What Are the Treatments for Facial Flushing?
A woman is fanning her face. Photo Credit DragonImages/iStock/Getty Images

Overview

Facial flushing is the sudden and mostly short-lived reddening of your face and neck. The causes of facial flushing are many. A sunburn, a fever, chronic rosacea--a type of inflammatory skin disease-- and hot flashes can all cause your face to temporarily flush. The treatments for facial flushing depend on the cause, but in many cases include cooling of your skin.

Cool Off

Facial flushing can occur when your body temperature rises above normal. Situations that can produce flushing are a fever, a sunburn and a hot flash. Taking an over-the-counter non-steroid anti-inflammatory medicines such as acetaminophen or ibuprofen can bring down a fever and relieve the pain associated with a sunburn. As your body temperature drops, you most likely will notice your face returning to its normal coloring.

Hot flash-related flushing may be more challenging to treat. The North American Menopause Society suggests removing layers of clothing, using a fan, drinking cool beverages and speaking to your doctor about either herbal treatment or hormone replacement therapy to control hot flashes and the associated symptoms, such as facial flushing.

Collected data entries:
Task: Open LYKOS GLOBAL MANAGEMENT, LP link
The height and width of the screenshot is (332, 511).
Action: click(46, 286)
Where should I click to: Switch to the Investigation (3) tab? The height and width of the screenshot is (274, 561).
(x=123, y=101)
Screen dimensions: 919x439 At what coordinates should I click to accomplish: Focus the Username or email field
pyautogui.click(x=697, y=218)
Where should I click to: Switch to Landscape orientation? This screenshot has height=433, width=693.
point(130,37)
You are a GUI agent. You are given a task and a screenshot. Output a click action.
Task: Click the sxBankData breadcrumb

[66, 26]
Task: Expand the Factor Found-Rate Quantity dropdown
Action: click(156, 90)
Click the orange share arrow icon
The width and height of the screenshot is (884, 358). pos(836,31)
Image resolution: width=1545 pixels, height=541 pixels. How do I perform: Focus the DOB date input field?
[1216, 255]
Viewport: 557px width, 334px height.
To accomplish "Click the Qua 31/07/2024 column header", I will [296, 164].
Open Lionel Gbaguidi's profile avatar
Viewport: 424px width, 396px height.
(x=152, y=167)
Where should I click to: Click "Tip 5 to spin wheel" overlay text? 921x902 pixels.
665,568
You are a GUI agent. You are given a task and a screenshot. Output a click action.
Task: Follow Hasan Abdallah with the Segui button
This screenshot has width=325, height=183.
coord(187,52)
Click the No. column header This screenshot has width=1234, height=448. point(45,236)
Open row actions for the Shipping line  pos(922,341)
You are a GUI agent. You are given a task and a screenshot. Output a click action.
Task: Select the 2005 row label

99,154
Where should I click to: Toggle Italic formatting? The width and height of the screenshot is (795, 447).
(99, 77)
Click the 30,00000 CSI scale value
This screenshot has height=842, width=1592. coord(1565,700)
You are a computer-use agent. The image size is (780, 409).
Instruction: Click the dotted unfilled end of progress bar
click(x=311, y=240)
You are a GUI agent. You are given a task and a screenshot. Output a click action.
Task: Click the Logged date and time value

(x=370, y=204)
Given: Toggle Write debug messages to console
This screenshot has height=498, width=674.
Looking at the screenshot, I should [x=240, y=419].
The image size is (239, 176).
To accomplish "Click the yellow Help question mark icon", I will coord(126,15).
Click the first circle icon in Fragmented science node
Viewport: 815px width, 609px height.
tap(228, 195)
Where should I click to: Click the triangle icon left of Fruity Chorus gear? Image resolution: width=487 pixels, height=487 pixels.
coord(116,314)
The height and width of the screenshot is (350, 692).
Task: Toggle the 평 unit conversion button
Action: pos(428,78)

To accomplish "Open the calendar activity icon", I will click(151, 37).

» **WHAT IS EXPECTED**
From the facial flushing text above, print the stretch from "Facial flushing is" through "of your skin." word for word.

» **ANSWER**
Facial flushing is the sudden and mostly short-lived reddening of your face and neck. The causes of facial flushing are many. A sunburn, a fever, chronic rosacea--a type of inflammatory skin disease-- and hot flashes can all cause your face to temporarily flush. The treatments for facial flushing depend on the cause, but in many cases include cooling of your skin.